Data-driven Generation of Perturbation Networks for Relative Binding Free Energy Calculations

Early-stage drug discovery campaigns pose major challenges to the pharmaceutical industry, mostly owing to large costs and high rate of failure of high-throughput screening of candidate molecules to the therapeutic target in question. Recent advances in computational chemistry and molecular simulation offer promising techniques that allow researchers to conduct these screenings virtually; especially Alchemical Free Energy (AFE) calculations have increasingly gained traction in solving the ligand-optimisation problem in both academic and corporate drug discovery [1]. Free Energy Perturbation (FEP) - where candidate molecules are transformed into each other virtually to compute the relative free energy of binding - has been one of the most tractable AFE techniques.

A critical step in FEP workflows is the generation of effective perturbation networks to ensure transformations are being simulated with sufficient phase-space overlap maximise prediction reliability. Currently, state-of-the-art softwares use primarily molecular similarity metrics to estimate optimal edges in networks. This method often still requires the user to review and tweak the presented perturbation network, hindering development toward a fully-automated FEP workflow. The current study uses a machine-learning (ML) approach to train models on many solvation FEP simulations to predict the reliability of a given perturbation a priori. Such models can replace similarity-based metrics to plan perturbation networks (figure 1).

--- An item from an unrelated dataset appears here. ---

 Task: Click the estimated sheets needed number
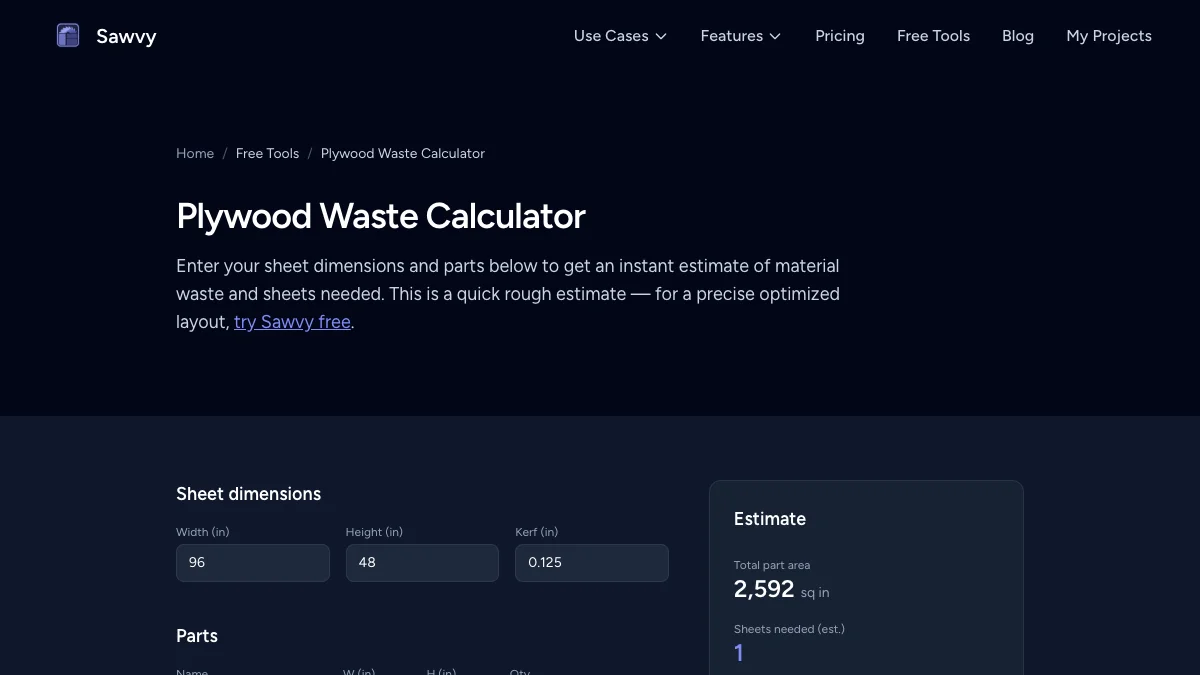[x=739, y=653]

This open-source project has resulted in several advancements that further progress the field of FEP. Using the data-driven method, practicioners can generate more reliable FEP networks, are able to transfer-learn to alternative FEP software reliabilities and fine-tune the model to the molecule series that is being investigated. The training domain used in this work has been made publicly available to allow researchers to create alternative novel models in the context of FEP.